Antes de tener blog, le escribía cuadernos a la Esfinge. Eran cajones de sastre en los que cabía de todo: lo que veía, lo que pensaba, lo que me había pasado, cosas que leía, recuerdos, recortes, folletos de exposiciones, billetes de avión, entradas de conciertos, fotos de cuadros... Mitad diario, mitad collage. O sea, una especie de blog pero más íntimo. Lo que más me gustaba escribir eran los diarios de viajes, como me sigue pasando.
El otro día la Esfinge sacó esos cuadernos del baúl de los recuerdos y los he estado hojeando un poco, aunque con cierto temor o aprensión. Algunas cosas me dan un poco de vergüenza, sobre todo las intimidades románticas o algún exceso de estilo; otras me gustan, seguramente porque me traen buenos recuerdos. De todas formas, no pienso leerlos detenidamente (sería muy aburrido), sino sólo darles un rápido vistazo.
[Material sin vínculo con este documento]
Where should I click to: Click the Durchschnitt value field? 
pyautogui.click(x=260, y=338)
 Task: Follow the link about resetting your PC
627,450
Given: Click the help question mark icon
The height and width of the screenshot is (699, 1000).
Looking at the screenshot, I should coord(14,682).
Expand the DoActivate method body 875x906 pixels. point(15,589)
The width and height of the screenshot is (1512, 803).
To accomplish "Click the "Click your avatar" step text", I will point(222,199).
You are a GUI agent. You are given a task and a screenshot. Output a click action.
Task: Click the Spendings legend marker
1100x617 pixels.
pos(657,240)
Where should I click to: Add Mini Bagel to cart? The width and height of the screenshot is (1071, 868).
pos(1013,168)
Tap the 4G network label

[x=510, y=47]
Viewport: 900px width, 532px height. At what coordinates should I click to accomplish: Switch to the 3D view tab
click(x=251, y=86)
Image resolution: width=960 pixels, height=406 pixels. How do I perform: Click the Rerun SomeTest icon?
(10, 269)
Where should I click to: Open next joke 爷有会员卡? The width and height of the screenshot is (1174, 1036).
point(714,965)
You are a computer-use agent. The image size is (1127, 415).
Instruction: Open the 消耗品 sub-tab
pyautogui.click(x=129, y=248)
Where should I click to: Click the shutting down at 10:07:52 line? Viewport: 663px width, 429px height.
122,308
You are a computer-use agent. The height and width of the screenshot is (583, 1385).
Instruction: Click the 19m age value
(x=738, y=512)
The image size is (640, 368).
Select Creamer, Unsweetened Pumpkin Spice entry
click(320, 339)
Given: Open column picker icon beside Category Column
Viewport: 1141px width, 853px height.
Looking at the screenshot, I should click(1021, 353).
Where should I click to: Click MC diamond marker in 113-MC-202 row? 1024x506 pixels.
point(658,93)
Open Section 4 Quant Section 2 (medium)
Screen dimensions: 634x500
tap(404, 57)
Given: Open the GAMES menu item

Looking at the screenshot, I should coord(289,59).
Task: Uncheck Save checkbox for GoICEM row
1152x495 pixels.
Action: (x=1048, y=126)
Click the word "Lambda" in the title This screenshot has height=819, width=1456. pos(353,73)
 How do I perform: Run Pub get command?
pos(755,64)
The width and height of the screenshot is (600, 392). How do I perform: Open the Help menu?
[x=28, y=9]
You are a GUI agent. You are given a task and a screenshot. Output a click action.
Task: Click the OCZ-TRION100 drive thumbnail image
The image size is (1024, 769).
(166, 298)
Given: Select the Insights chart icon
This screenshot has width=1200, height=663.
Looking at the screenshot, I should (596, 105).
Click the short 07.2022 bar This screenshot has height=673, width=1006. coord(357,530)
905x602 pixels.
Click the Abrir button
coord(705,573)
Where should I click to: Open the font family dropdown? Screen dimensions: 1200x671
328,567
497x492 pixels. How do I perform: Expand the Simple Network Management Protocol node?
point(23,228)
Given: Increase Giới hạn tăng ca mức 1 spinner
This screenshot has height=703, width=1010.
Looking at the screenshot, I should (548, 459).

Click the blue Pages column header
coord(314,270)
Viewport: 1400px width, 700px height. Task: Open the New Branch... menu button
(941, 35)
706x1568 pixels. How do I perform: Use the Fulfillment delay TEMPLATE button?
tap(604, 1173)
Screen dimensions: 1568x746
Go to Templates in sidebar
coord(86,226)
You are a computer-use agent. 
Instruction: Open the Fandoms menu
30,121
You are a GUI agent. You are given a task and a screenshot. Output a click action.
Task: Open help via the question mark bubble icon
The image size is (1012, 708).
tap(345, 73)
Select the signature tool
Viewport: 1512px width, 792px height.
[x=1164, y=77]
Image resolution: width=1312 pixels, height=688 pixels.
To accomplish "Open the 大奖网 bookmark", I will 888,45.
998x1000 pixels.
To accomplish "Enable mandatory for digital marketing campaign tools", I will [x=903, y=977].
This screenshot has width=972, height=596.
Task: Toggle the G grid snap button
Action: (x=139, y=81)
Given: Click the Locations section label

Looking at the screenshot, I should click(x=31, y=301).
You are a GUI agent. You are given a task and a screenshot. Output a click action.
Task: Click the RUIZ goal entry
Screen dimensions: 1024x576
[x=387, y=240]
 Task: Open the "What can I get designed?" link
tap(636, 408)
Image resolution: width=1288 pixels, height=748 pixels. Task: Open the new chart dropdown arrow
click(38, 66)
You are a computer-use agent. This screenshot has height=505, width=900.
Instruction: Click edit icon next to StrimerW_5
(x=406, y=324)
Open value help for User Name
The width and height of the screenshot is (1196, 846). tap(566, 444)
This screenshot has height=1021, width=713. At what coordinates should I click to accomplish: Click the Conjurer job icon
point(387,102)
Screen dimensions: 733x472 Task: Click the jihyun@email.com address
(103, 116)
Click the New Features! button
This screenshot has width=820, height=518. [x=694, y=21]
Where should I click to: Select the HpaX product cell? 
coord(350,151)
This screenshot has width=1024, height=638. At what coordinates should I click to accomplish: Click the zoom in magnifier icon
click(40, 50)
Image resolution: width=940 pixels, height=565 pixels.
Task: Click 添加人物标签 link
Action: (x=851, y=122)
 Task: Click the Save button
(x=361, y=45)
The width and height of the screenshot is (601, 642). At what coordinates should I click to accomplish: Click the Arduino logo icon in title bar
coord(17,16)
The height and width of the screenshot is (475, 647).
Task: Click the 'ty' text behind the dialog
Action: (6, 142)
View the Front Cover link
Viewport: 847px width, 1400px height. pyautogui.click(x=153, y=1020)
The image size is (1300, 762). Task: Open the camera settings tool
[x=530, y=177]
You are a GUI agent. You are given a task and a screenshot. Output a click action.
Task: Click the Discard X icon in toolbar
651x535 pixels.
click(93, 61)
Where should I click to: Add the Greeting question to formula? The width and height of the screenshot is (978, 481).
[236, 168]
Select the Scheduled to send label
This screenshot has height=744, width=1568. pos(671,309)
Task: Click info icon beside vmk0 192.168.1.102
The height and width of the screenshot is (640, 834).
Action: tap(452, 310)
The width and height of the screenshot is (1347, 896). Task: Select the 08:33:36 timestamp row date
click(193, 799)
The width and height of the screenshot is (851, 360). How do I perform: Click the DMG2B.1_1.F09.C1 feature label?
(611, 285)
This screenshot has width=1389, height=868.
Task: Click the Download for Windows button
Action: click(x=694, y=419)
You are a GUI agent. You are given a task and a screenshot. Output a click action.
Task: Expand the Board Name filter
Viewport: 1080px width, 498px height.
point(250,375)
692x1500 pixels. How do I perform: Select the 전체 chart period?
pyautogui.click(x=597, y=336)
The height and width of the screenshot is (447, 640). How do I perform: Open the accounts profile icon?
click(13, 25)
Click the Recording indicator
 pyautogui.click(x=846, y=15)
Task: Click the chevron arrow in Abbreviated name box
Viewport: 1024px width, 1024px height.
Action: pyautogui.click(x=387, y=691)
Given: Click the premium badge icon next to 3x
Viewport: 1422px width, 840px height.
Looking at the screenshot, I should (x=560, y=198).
Al abrir el baúl y desempolvar algunos recuerdos olvidados, se le pone a uno el gesto un poco bizco del nostálgico. Por ejemplo, el último día que acudí a la Academia en la que había estado dando clases de filosofía y donde había disfrutado mucho (era antes de verano, era una casa vieja, medio en ruinas pero muy bonita; estaba triste, aunque me iba porque yo quería):
Di un paseo por las aulas vacías, crujía el suelo de madera vieja, las paredes desconchadas me miraban mudas, como no queriendo decir la palabra maldita... Me asomé a la galería, el viejo patio tan hermoso como el primer día, la luz de un sol tan doméstico como vibrante. Era como un vecindario de fantasmas, una colección de fotografías muertas, la ropa tendida en el aire, como un pasado muy remoto, de gente que no vive ya (ni en mí, ni en nadie)... Y en una esquina, olvidado, manchado de tiza, junto al borrador, mi cadáver.
Hace un rato se me ha ocurrido mirar lo que escribí hace justo cinco años, el día de los atentados de Atocha:
11 de marzo de 2004
Ha sido un día horrible. [...] Es muy difícil resistir las lágrimas al pensar en toda esa gente destrozada, carbonizada, sin brazos, sin piernas, al pensar en esos muertos solitarios que han perdido la vida al ir temprano a trabajar, al pensar en sus familias [...].
Al llegar a la Puerta del Sol vi que las colas para donar sangre eran inmensas, infinitas: cientos y cientos de personas estábamos allí en silencio; cabizbajos, serios, con cara de preocupación por la gente que había sufrido el atentado (todavía no sabíamos cuántos muertos o heridos) pero, no sé, con una serenidad muy extraña, sin ningún miedo, como queriendo hacer mucho más de lo que podíamos hacer.
Unos días después se suicidaron los terroristas islamistas en Leganés y precisamente me tocó empezar una sustitución en un instituto de Leganés (la suerte siempre es oportuna). Cada vez que subía a los trenes de Cercanías la angustia me encogía el corazón. Recuerdo que nos mirábamos unos a otros con una extraña mezcla de compasión y miedo.